Wednesday, 3 December 2014

10 tips for marketers using social media to increase user engagement.


Facebook on mobile
 Brands should not use platforms such as Facebook to broadcast their marketing message. Photograph: Graeme Robertson/Graeme Robertson

Social media is about people 

Anna Lawlor, journalist, content creator and co-director, Social i Media
It’s not just about using new platforms and tools for the sake of it, I think it’s important to remember how crucial the old fashioned relationship and business communications are. Relationship capital...should be at the heart of any brand’s social media activity. Ultimately, social is about people. I wonder whether social technologies are increasingly separating us from this human touch whereas social technologies should be used as complementary/value-added facilitators.

Focus on your audience, not platform

Sam Haseltine, solution consultant, Adobe
Your marketable audience changes far less frequently than social platforms. Focus on them and where they’re at. Tumblr is by no means a new platform, but if that’s where your audience are moving to, you should be there. But validate it first.

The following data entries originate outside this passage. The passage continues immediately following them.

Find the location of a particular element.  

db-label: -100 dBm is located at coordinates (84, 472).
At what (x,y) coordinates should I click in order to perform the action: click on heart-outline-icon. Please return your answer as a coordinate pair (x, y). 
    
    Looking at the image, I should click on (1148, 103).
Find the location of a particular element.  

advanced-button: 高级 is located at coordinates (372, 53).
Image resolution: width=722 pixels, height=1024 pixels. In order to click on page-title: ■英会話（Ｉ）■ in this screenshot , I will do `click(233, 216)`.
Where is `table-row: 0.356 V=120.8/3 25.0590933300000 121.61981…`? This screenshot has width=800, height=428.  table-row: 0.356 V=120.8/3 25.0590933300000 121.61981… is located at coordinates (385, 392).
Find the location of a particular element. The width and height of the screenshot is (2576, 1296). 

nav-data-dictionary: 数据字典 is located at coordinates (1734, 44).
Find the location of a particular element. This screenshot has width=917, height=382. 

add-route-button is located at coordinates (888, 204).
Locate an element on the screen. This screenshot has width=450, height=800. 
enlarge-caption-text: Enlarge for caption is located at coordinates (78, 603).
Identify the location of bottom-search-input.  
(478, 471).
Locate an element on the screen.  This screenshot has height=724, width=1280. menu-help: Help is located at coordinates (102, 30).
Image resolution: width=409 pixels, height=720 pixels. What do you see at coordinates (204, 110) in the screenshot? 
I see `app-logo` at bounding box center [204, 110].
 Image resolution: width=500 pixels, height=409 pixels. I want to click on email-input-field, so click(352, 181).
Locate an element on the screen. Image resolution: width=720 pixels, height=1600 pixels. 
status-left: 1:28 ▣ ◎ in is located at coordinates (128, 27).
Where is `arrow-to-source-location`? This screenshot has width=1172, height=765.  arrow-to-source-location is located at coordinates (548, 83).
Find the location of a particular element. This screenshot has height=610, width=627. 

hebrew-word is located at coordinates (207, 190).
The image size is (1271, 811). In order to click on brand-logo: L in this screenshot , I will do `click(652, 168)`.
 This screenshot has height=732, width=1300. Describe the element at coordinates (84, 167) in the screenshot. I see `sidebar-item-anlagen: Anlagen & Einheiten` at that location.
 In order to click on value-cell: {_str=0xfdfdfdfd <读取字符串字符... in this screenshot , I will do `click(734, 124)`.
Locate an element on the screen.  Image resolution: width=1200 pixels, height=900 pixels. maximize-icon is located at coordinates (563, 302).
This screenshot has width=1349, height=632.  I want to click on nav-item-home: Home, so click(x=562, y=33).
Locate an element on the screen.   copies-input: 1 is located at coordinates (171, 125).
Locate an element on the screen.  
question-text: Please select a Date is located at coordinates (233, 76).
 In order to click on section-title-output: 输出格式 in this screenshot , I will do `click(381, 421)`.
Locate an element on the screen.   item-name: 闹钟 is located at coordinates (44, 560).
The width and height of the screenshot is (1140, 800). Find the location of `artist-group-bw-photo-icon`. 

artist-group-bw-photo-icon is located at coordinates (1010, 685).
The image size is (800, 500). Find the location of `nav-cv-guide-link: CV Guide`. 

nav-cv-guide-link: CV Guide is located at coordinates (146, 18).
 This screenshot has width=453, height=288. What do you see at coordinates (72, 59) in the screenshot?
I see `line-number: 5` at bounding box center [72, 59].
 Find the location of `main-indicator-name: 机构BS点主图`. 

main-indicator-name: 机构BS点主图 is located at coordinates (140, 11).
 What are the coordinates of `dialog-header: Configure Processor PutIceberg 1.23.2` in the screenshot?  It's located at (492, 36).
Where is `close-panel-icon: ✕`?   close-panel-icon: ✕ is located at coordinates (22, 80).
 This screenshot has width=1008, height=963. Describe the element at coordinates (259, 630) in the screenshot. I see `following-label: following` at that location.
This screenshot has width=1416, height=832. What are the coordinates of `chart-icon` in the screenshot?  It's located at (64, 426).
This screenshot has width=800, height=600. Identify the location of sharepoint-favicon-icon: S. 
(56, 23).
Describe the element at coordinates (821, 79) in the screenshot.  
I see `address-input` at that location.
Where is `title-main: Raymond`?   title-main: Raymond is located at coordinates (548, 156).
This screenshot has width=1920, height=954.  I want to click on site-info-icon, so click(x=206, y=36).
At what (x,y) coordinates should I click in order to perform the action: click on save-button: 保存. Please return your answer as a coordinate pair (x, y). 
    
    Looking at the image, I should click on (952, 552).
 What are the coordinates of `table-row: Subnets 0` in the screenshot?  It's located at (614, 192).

Don’t use social media as a broadcast tool

Anna Lawlor, journalist, content creator and co-director, Social i Media
I think too many marketers have simply shifted their traditional approaches onto the social media platform, which has made it too much of a broadcast mechanism. The more successful brands use social to actually talk with (ie engage) their social connections. This shows the extent to which social media marketing, as a business function, needs to mature.

Let’s rethink how we use social media to reach customers

Tim Grimes, social media manager, Defected Records
I think the rise [of ad-free services] has been a welcome wake-up call for a lot of marketers to rethink how us brands use social networks to reach customers. We need to take a step back from the relentless quest for followers, clicks, and mentions, and instead think about why brands got involved in social media in the first place.

Commercial campaigns can damage the reputation of Vloggers

Tom Goodwin, CEO and founder, Tomorrow Group

Well, first of all, like so many modern uses of old fashioned techniques, we can’t really quantify in any real terms how valuable these tie ups are. Shares, likes, upvotes are not reported in company annual reports. Our collective gut feel is that like outreach programmes before and in other media, these are wonderful partnerships, but they do have to be done properly. It’s easy to damage the reputation of the Vlogger and the Viner by being too commercial, too quickly, it’s easy to waste time on things that affect remarkably few people.
At the end of the day we need to focus on the goal of a campaign and then select the right tool. Sometimes this is Vine or Vlogging, but not every time. We need to stop using things because they are new, but use them because they are right.

Partnerships between Vloggers and brands may dry up

James Whatley, social media director, Ogilvy & Mather Advertising, London
Last summer, after the Channel 4 Dispatches programme ran an exposé on celebrities endorsing products on social media you couldn’t get a celebrity to tweet something for you for love nor money (trust me, I tried). Given the recent (and long overdue) clampdown on vloggers publishing videos without any kind of disclaimer, I would expect that that these might dry up very quickly. We’ll see.

Brands should use open data to improve the user experience

Uriel Alvarado, chief marketing and public relations officer, Saxo Capital Markets
I personally would like the social web to become more palatable. I believe that brands are there to create value for the users. If users are already sharing information openly, the better brands can understand and improve our experiences and needs based on this information, the more palatable advertising can become. That is a key role that programmatic marketing has to play to change user experiences from unwanted advertising to value adding relationships.

Experiment with interest based networks

Sam Haseltine, solution consultant, Adobe
Interest based networks are only going to become more important for brands (especially smaller ones). The way I see it, we all juggle multiple different personas across social. Same person, different hat. Brands, no matter how large or small, need to be in the environment and speak in the language of their customers...wherever that may be.

Watch out for scale

Tom Goodwin, CEO and founder, Tomorrow Group
I think one thing everyone needs to watch out for is scale. We tend to always consider social media to be free and therefore we don’t worry too much about the effort per engagement since the media is without cost. But the reality is that even on Facebook, hard work to make great content still doesn’t get shared much. So we need to be cautious about how much effort to pursue to track down ever smaller audiences.

Remember the importance of physical meetings

Uriel Alvarado, chief marketing and public relations officer, Saxo Capital Markets
It is important that brands do keep their doors open by hosting events and facilitating real face-to-face interaction. But the priority at the moment is to establish a digital relationship with their audience asap. As users get increasingly bombarded with content and apps overload, the window of possibility for brands to reach their audiences will be diminishing and become quite competitive. Brands need to start building strong lasting digital relationships now. The face-to-face aspect does accelerate loyalty. So my advice is for brand managers to both interact digitally and go out of the office and meet key influencers for coffee.